Peter G. Barr-Gillespie, Ph.D., is the executive vice president and chief research officer at OHSU. In addition, he is a professor with the Oregon Hearing Research Center and an affiliated scientist with the Vollum Institute. He has been with OHSU since 1999. Dr. Barr-Gillespie was associate vice president for Basic Research at OHSU from 2014-2017 and interim senior vice president for Research from 2017-2018.
An NIH-funded investigator, Dr. Barr-Gillespie’s research focus is understanding the molecular mechanisms that enable our sense of hearing. Specifically, the Barr-Gillespie lab endeavors to determine how sensory cells in the inner ear called hair cells allow humans to perceive sound arising from the outside world. Dr. Barr-Gillespie maintains an active research program.

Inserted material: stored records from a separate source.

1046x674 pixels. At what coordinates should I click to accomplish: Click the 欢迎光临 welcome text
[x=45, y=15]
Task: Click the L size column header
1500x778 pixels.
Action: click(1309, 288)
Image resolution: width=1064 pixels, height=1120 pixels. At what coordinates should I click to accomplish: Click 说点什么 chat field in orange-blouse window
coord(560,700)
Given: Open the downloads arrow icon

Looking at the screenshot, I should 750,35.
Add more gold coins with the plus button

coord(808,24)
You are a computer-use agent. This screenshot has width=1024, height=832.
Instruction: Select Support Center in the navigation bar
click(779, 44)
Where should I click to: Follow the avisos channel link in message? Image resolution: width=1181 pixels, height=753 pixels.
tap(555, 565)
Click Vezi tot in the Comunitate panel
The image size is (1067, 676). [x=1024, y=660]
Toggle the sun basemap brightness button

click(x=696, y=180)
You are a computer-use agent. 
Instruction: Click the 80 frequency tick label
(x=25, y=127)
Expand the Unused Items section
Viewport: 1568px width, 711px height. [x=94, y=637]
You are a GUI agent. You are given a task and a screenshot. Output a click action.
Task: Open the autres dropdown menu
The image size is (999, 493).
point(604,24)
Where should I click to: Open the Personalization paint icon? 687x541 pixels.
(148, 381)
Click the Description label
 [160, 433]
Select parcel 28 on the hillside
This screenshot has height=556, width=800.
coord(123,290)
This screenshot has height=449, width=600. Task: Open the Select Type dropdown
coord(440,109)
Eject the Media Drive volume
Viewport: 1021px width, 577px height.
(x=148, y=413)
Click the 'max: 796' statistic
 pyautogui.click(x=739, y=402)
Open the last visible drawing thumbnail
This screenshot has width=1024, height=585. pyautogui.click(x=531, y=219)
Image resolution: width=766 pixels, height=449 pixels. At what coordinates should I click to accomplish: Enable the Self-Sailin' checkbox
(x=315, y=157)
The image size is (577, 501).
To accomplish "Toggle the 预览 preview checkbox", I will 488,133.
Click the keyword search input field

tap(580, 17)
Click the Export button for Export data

Dr. Barr-Gillespie is also the scientific director of the Hearing Restoration Project, or HRP, an international consortium of 14 investigators funded by the Hearing Health Foundation. The HRP’s goal is to develop a biological therapy for hearing loss arising from the destruction of hair cells, which are not regenerated after damage from noise, ototoxic drugs, or aging.
Dr. Barr-Gillespie earned his bachelor’s degree in chemistry from Reed College in 1981, carrying out his senior undergraduate thesis at OHSU after a summer fellowship in OHSU’s biochemistry department. He received his doctorate in pharmacology at the University of Washington in 1988 and completed a postdoctoral fellowship in physiology, cell biology, and neuroscience with Jim Hudspeth, M.D., Ph.D., at the University of California San Francisco and the University of Texas Southwestern Medical Center in 1993.
Following his fellowship, he accepted a faculty position in physiology at Johns Hopkins and remained there until accepting the position of scientist at the OHSU Vollum Institute and associate professor of otolaryngology/head and neck surgery at the OHSU School of Medicine.
Dr. Barr-Gillespie has published more than 115 scholarly articles, chapters, and reviews, and has been an invited lecturer at dozens of research universities, academic conferences, and scientific events.